The transpose of the matrix obtained by replacing the element of the square matrix A by the corresponding cofactor is called adjoint of the matrix of A and it denote by adj(A)

A square matrix A is said to be an invertible matrix if there exist a square matrix B such that AB = BA = I the matrix B is called invers of A matrix and it denoted by A⁻¹.

If A is an inversible then \({{A}^{-1}}=\frac{adj(A)}{\det (A)}\) .
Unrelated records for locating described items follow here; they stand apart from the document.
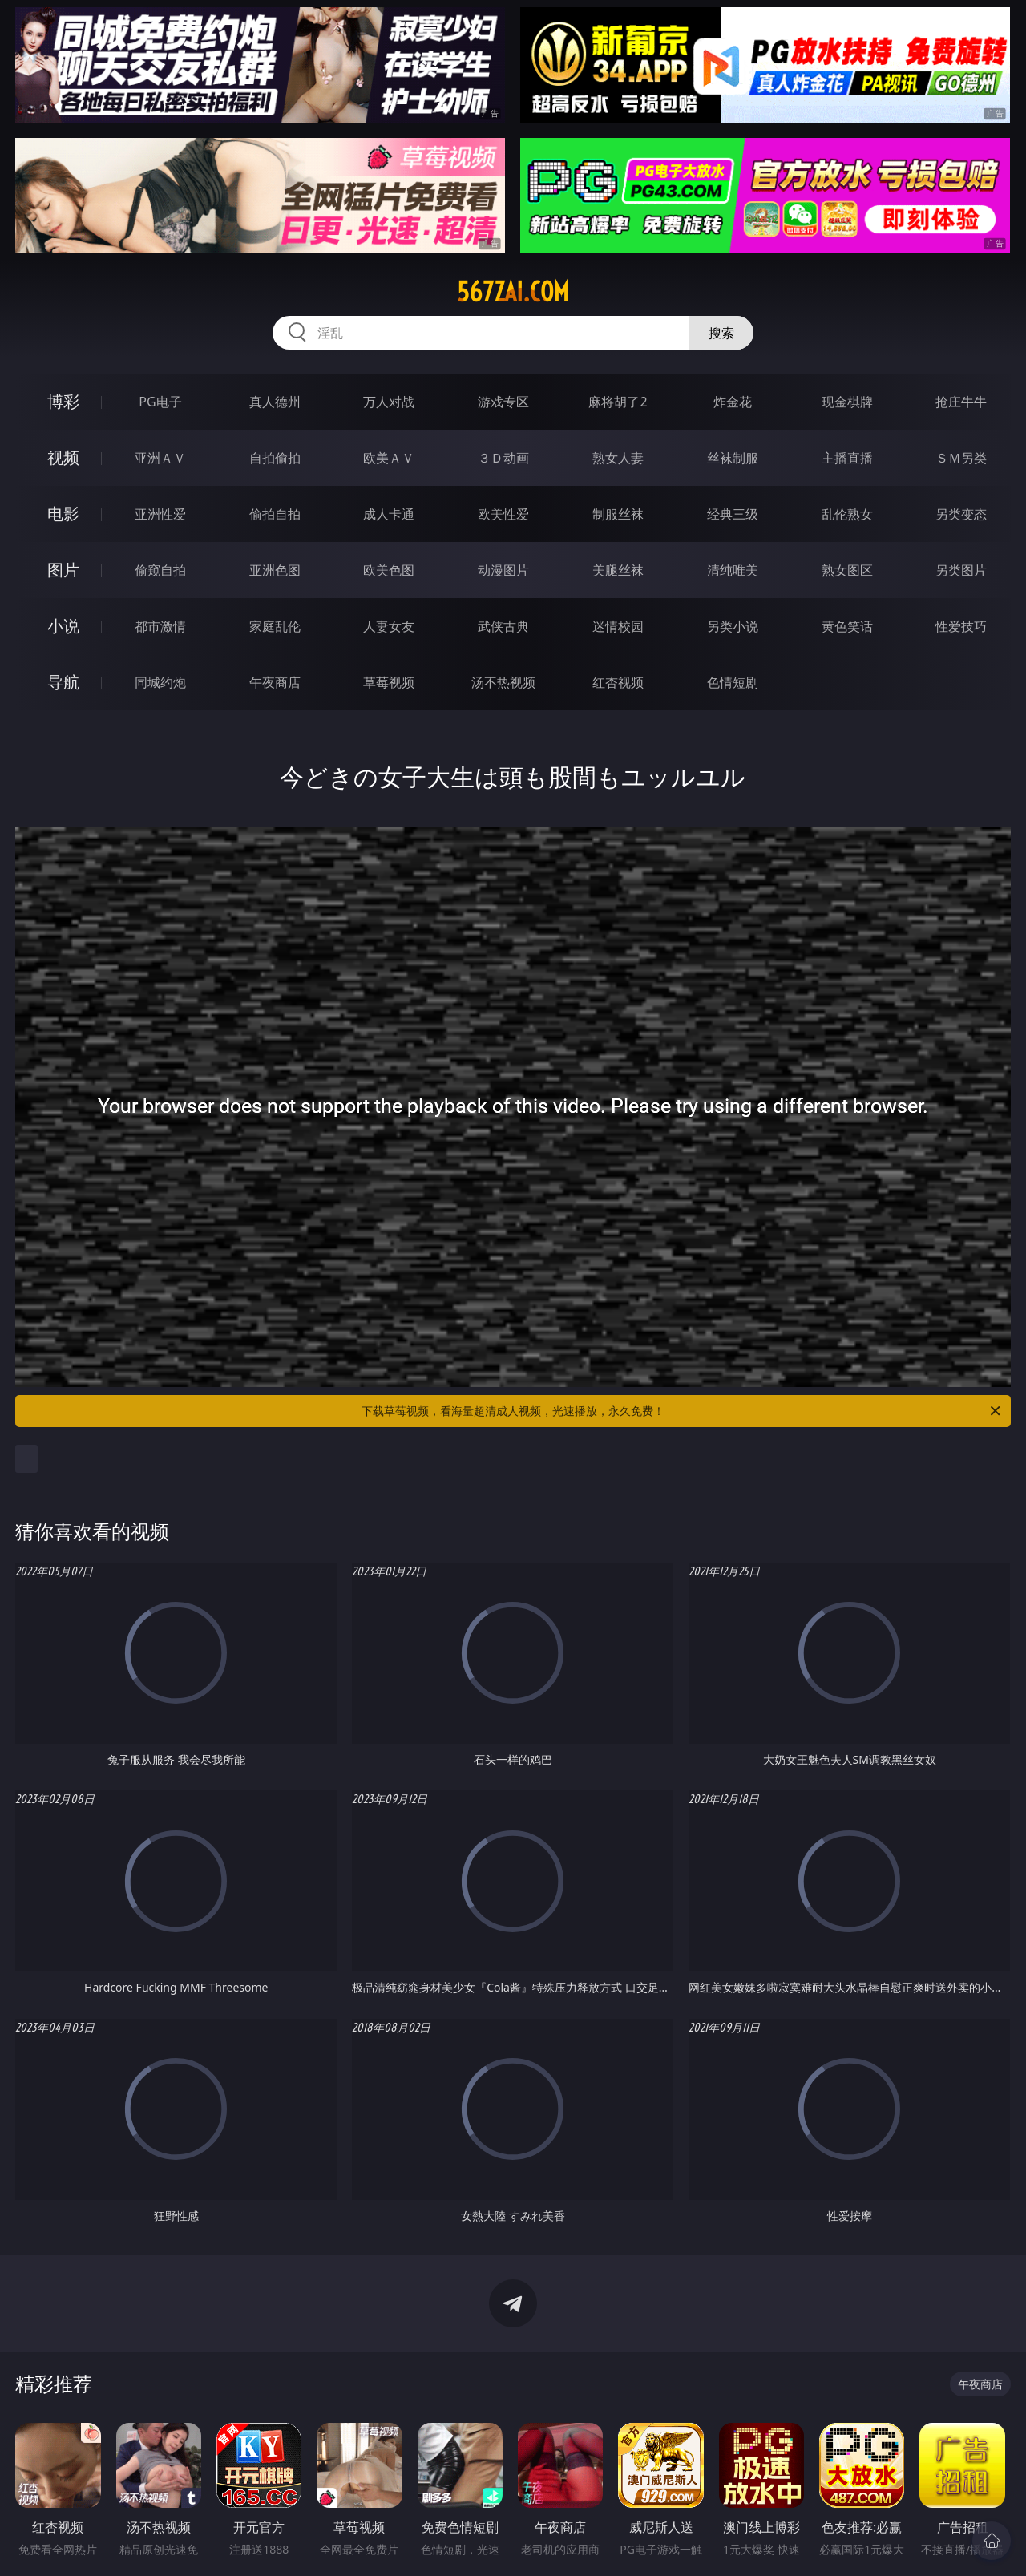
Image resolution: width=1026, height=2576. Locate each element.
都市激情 (160, 626)
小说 (63, 626)
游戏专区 (503, 401)
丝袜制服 (732, 458)
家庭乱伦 (275, 626)
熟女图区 (847, 570)
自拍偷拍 (275, 458)
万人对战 (388, 401)
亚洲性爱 (160, 514)
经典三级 (732, 514)
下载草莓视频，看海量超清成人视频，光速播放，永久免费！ (682, 1411)
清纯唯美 (732, 570)
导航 (63, 682)
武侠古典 (503, 626)
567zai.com (513, 292)
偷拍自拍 (275, 514)
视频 (63, 457)
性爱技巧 (961, 626)
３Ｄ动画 (503, 458)
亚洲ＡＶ (160, 458)
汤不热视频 (503, 682)
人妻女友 (388, 626)
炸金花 (732, 401)
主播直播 (847, 458)
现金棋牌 (847, 401)
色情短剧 (732, 682)
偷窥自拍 (160, 570)
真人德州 (275, 401)
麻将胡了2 (617, 401)
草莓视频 (388, 682)
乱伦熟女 (847, 514)
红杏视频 (618, 682)
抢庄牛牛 (961, 401)
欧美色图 (388, 570)
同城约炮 (160, 682)
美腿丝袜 (618, 570)
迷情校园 (618, 626)
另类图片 (961, 570)
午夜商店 (275, 682)
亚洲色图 (275, 570)
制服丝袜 (618, 514)
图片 (63, 569)
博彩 (63, 401)
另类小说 (732, 626)
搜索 (721, 333)
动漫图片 (503, 570)
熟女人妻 (618, 458)
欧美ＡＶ (388, 458)
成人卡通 (388, 514)
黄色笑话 (847, 626)
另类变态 (961, 514)
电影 (63, 513)
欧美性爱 (503, 514)
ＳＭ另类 (961, 458)
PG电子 (160, 401)
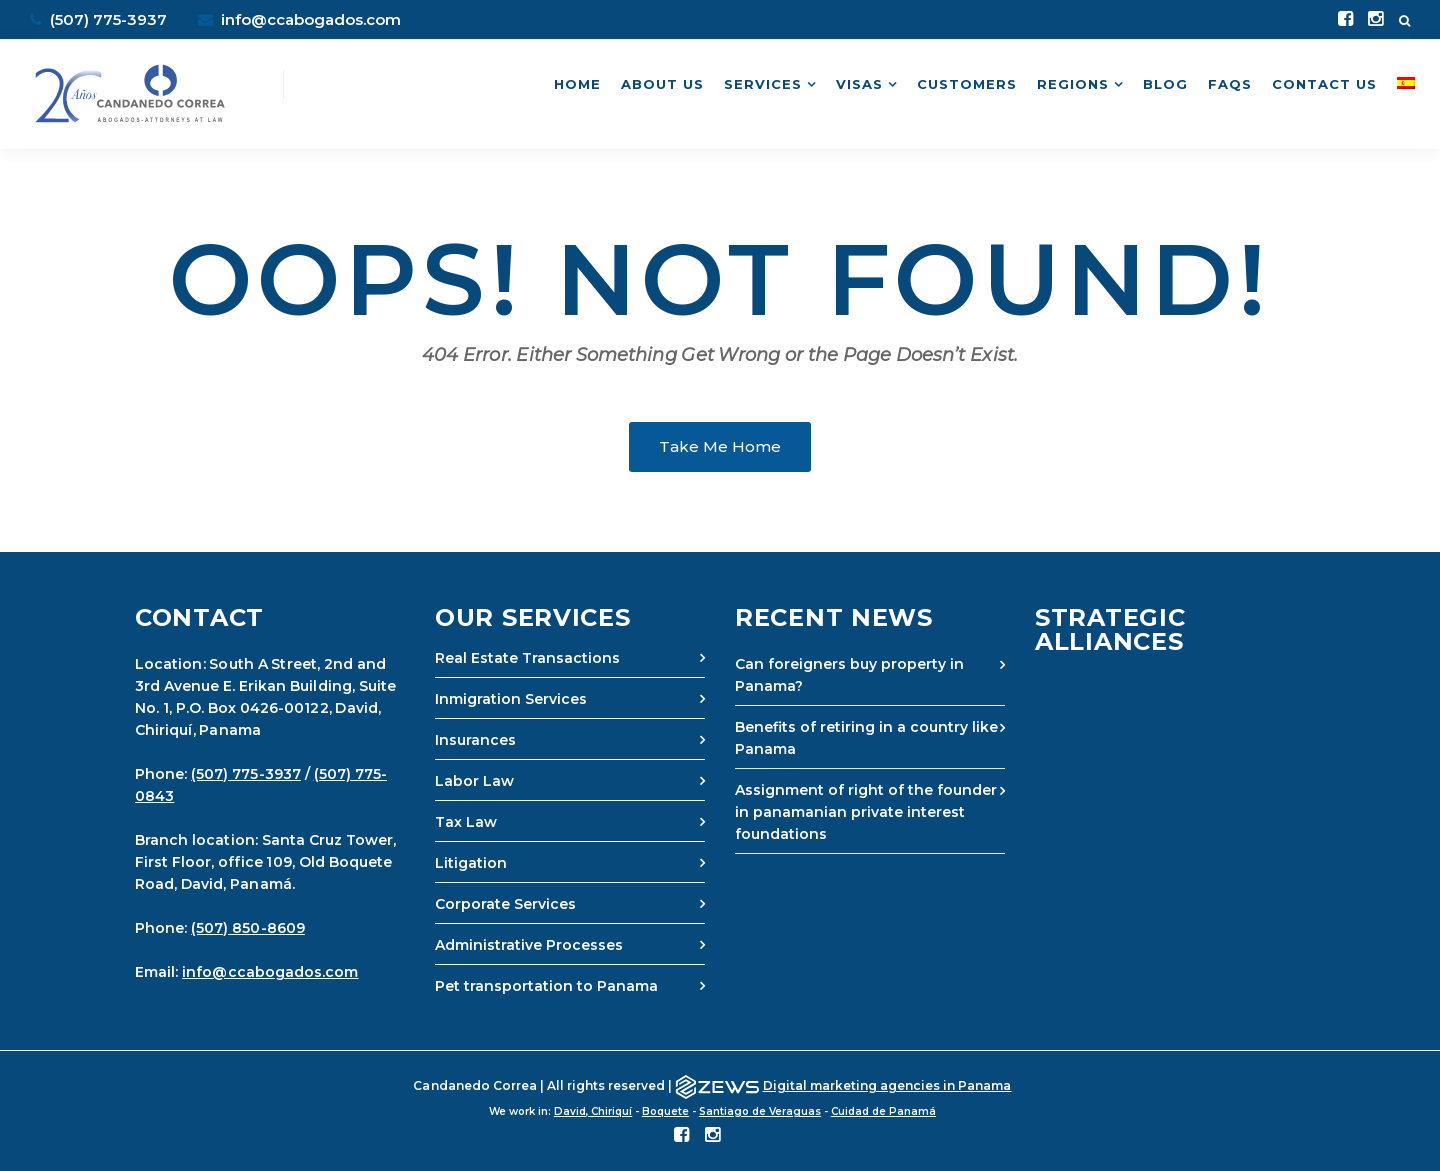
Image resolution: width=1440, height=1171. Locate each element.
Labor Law (474, 781)
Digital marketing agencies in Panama (887, 1085)
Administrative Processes (529, 945)
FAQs (1230, 84)
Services (763, 84)
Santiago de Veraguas (760, 1111)
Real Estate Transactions (527, 658)
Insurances (475, 740)
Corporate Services (505, 904)
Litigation (471, 863)
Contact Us (1324, 84)
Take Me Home (720, 446)
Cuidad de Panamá (883, 1111)
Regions (1073, 84)
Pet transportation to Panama (546, 986)
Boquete (665, 1111)
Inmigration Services (511, 699)
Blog (1165, 84)
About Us (662, 84)
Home (577, 84)
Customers (967, 84)
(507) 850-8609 (248, 928)
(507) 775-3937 (246, 774)
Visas (859, 84)
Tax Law (466, 822)
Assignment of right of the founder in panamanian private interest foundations (866, 812)
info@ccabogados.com (299, 19)
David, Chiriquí (593, 1111)
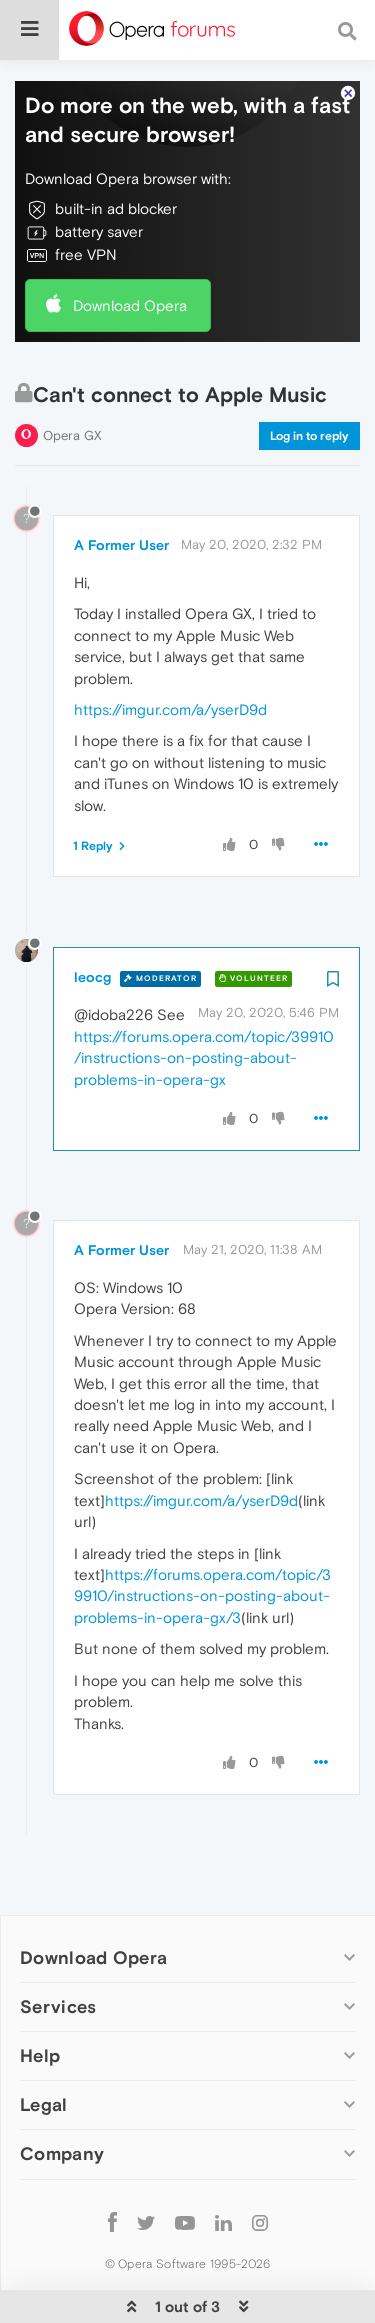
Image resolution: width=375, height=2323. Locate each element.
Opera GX (72, 374)
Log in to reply (309, 375)
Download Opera (130, 244)
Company (62, 2092)
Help (40, 1994)
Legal (44, 2043)
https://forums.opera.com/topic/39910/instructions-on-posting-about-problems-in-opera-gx (204, 997)
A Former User (121, 484)
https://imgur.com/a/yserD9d (170, 648)
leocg (92, 916)
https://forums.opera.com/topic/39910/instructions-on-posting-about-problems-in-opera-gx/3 (202, 1535)
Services (58, 1945)
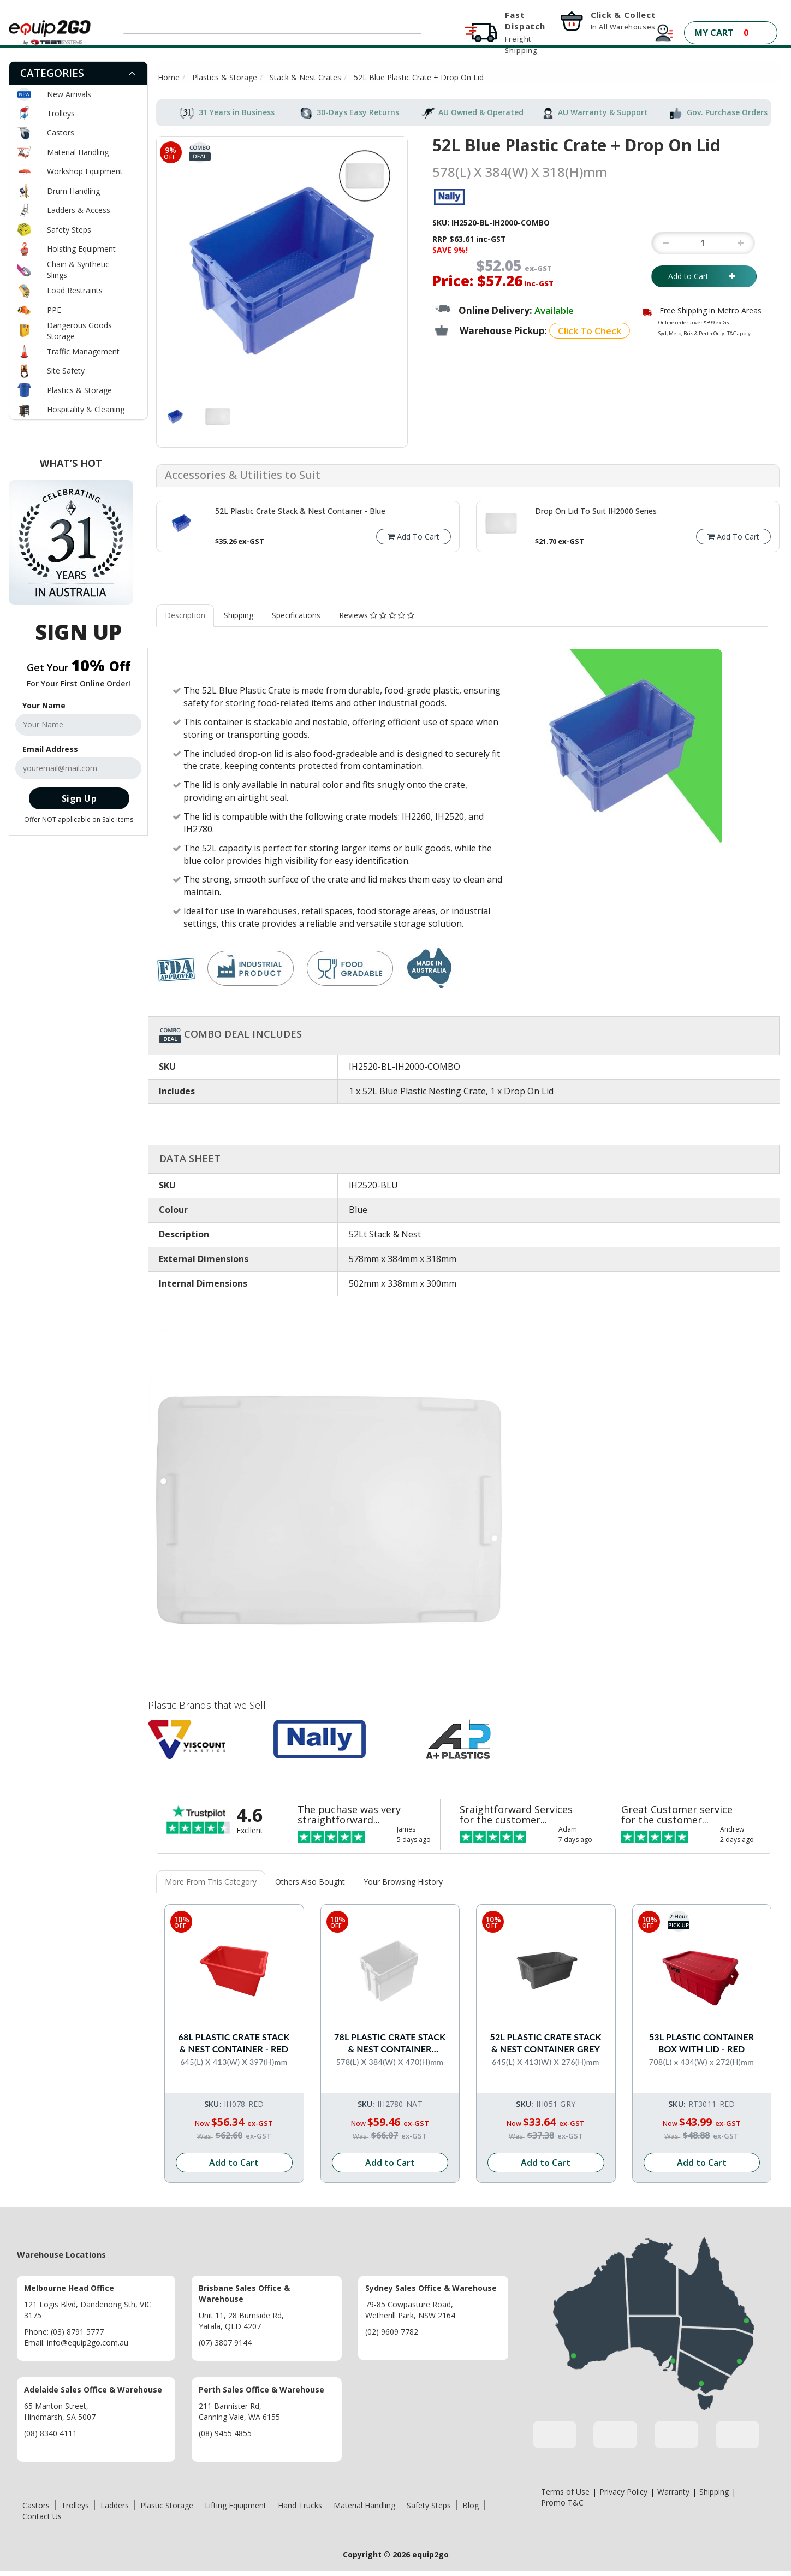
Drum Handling (73, 191)
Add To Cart (413, 536)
Example: find the adjoint and inverses of the following matrices

1) \(A=\left[ \begin{matrix} 2 & -3 \\ 4 & 6 \\\end{matrix} \right]\).

Solution: Given that \(A=\left[ \begin{matrix} 2 & -3 \\ 4 & 6 \\\end{matrix} \right]\),

\(A=\left[ \begin{matrix} a & b \\ c & d \\\end{matrix} \right]=\left[ \begin{matrix} 2 & -3 \\ 4 & 6 \\\end{matrix} \right]\),

\(adj(A)=\left[ \begin{matrix} d & -b \\ -c & d \\\end{matrix} \right]=\left[ \begin{matrix}6 & 3 \\ -4 & 2 \\\end{matrix} \right]\),

|A| = 12 – (- 12) = 24

\({{A}^{-1}}=\frac{adj(A)}{\det (A)}=\frac{1}{24}\left[ \begin{matrix} 6 & 3 \\ -4 & 2 \\\end{matrix} \right]\).

2) \(A=\left[ \begin{matrix} 1 & 0 \\ 0 & 1 \\\end{matrix} \right]\).

Solution: Given that \(A=\left[ \begin{matrix} 1 & 0 \\ 0 & 1 \\\end{matrix} \right]\),

\(A=\left[ \begin{matrix} a & b \\ c & d \\\end{matrix} \right]=\left[ \begin{matrix} 1 & 0 \\ 0 & 1 \\\end{matrix} \right]\),

\(adj(A)=\left[ \begin{matrix} d & -b \\ -c & d \\\end{matrix} \right]=\left[ \begin{matrix} 1 & 0 \\ 0 & 1 \\\end{matrix} \right]\),

|A| = 1 – 0 = 1

\({{A}^{-1}}=\frac{adj(A)}{\det (A)}=\frac{1}{1}\left[ \begin{matrix} 1 & 0 \\ 0 & 1 \\\end{matrix} \right]\),

\({{A}^{-1}}=\left[ \begin{matrix} 1 & 0 \\ 0 & 1 \\\end{matrix} \right]\).